Joe Thomas dejó de moverse y me miró fijamente durante unos segundos. Le devolví la mirada.
—¿Quién eres? —dijo al fin, ya más tranquilo.
—Soy un hombre que tiene tu destino en sus manos —respondí, clavando mis ojos en los suyos—. Lo sé todo sobre ti, Joe Thomas. Sé dónde vives, el nombre de tu mujer y los nombres de tus hijos, incluido el ilegítimo. Conozco los nombres de tus amigos de tus días en el IRA, hombres que ahora son republicanos disidentes que planean activamente atentados en suelo británico, y sé que compartes sus puntos de vista, Tom. Puede que por fuera seas un hombre de negocios honrado y un miembro importante de tu iglesia local, pero sigues dispuesto a ayudar a la causa cuando puedes, y sé que estás en contacto activo con ellos.
—No puedes probar nada de esto.
—Puede que no. Eres cuidadoso, lo reconozco. Pero claro, no necesito demostrarlo, ¿verdad? Porque sé que si hago públicas estas fotos y este vídeo con detalles de dónde fueron tomadas, tu reputación de hombre duro, de hombre de familia... quedará totalmente destruida. Serás un paria, un leproso. Un hazmerreír. Tu mujer y tus hijos te repudiarán. Toda tu vida se volverá una mierda. —Hice una pausa para que asimilara mis palabras—. A menos que hagas algo para ayudarme.
Thomas entrecerró los ojos.
—¿El qué?
—Vas a convertirte en mi informante —respondí—. Sé que conoces a gente en las filas republicanas disidentes. Gente que importa. Esos tíos te respetan, confían en ti. Y lo más importante, Joe, hablan contigo.
—No sé de qué estás hablando.
—Sí que lo sabes. Y, cuando te hablen de lo que piensan hacer y de cómo van a hacerlo, te pondrás en contacto conmigo. Vas a decirme lo que está pasando y yo haré el resto. Si eres sincero y tu información es buena, nada de lo que hay en mi teléfono verá nunca la luz. Te doy mi palabra. Pero si rechazas mi oferta o, peor aún, me das información falsa, todos los tabloides de este país tendrán fotos tuyas atado a esta cama, junto con una biografía completa de quién eres y qué representas.
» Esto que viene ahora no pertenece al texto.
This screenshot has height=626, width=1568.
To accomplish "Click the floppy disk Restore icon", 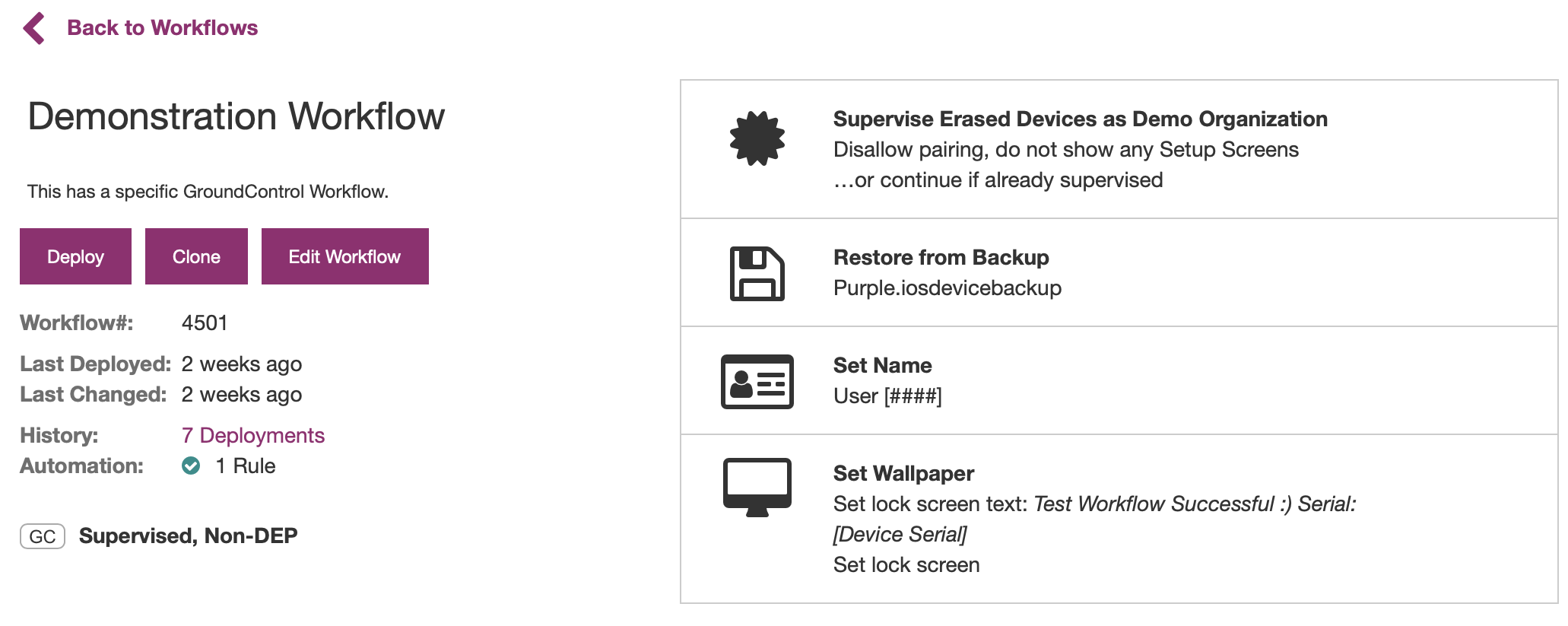I will coord(757,274).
Será una cobertura mediática agresiva. Imagínate los titulares. Incluso pondré carteles por todo tu barrio. No tengas dudas, Joe. Te joderé mucho más fuerte de lo que Madame Pecado podría hacerlo jamás.
—Eres policía, ¿no? —escupió Thomas—. He visto tu cara antes. No puedes hacer esto. Tengo derechos, ¿sabes? Te denunciaré y te echarán de tu puto trabajo, ¿lo entiendes?
Es asombroso cómo los llamados enemigos del Estado, ya sean anarquistas, yihadistas o comunistas revolucionarios, utilizan las leyes que tanto quieren derrocar para protegerse en cuanto se violan sus supuestos derechos.
—No importa si soy policía o no —dije—. Lo que importa es que te tengo pillado y no hay nada que puedas hacer al respecto.